Task input:

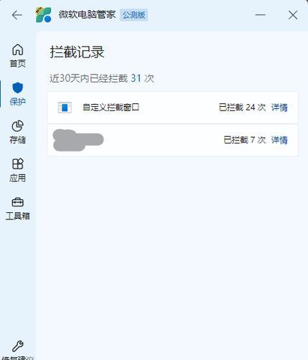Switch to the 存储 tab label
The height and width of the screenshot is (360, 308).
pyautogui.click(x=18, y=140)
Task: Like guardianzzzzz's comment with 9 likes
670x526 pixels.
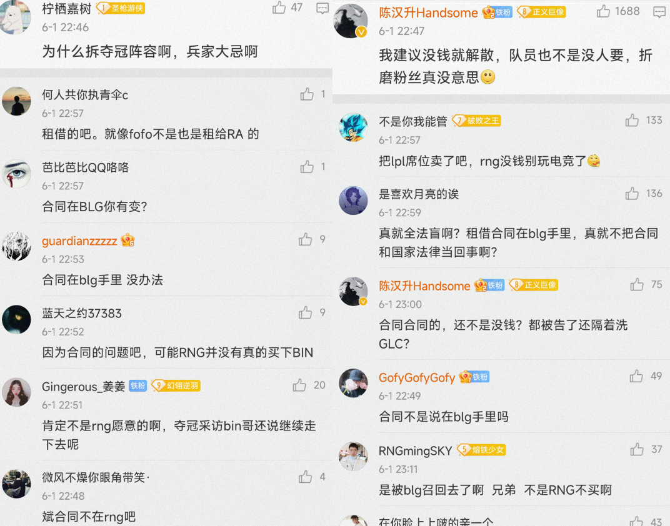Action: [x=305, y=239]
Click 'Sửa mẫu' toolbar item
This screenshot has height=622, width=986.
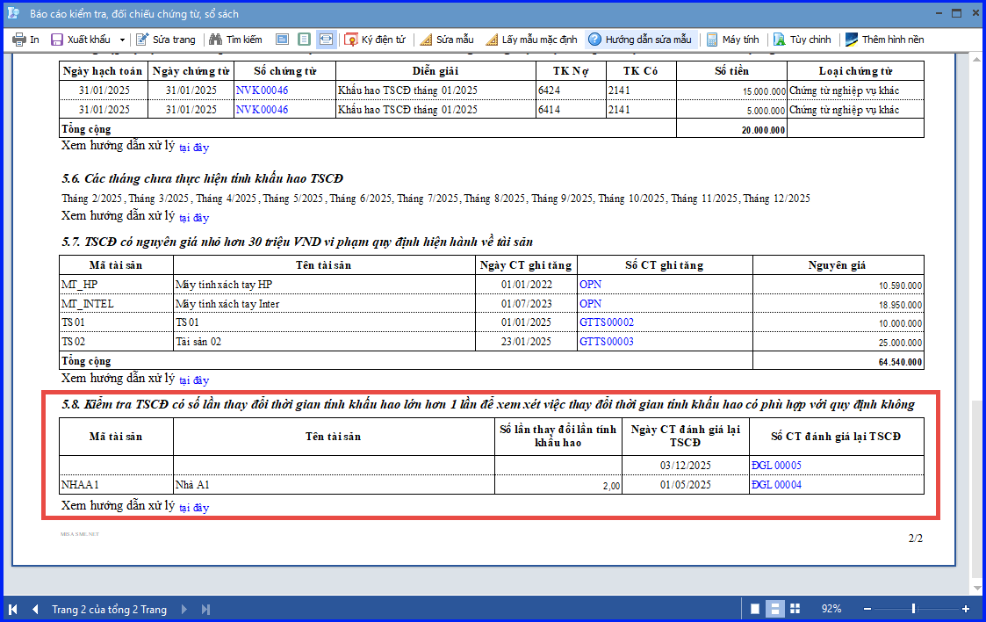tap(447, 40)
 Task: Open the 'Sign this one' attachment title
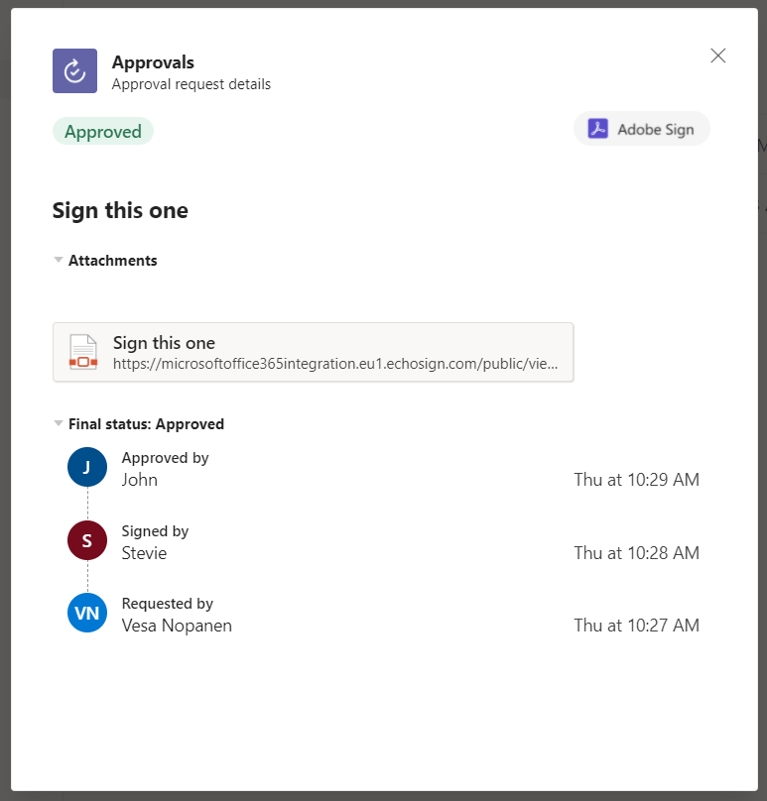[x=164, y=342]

* * *

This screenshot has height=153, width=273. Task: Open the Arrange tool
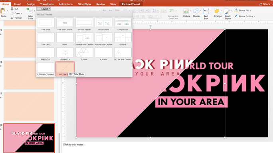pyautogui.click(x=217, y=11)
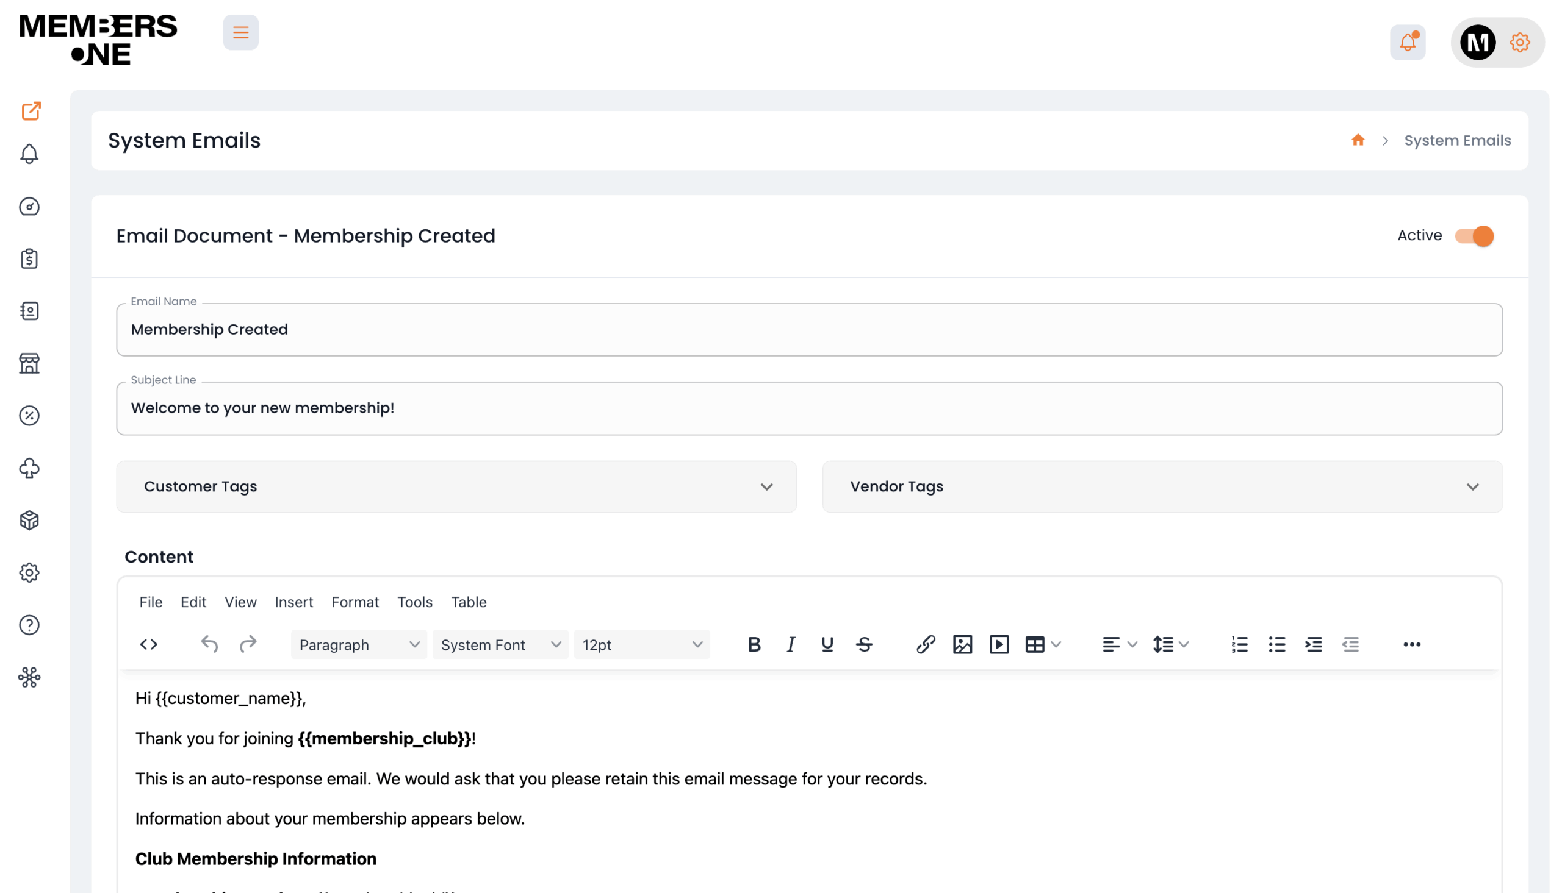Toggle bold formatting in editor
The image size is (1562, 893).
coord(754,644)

---

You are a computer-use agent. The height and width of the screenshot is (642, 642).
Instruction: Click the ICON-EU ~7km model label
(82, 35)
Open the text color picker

Stated exercise: Rewrite the lines that begin with the line containing "Switch to the 存储 tab label" and end with the line containing "[x=164, y=342]", putting "reply" in place of "comment" and changing nothing else. Leave the pictures out of your answer.

Exercise output:
Switch to the 存储 tab label
The height and width of the screenshot is (360, 308).
pyautogui.click(x=18, y=140)
Task: Like guardianzzzzz's reply with 9 likes
670x526 pixels.
Action: [x=305, y=239]
Click 'Sửa mẫu' toolbar item
This screenshot has height=622, width=986.
tap(447, 40)
 Task: Open the 'Sign this one' attachment title
[x=164, y=342]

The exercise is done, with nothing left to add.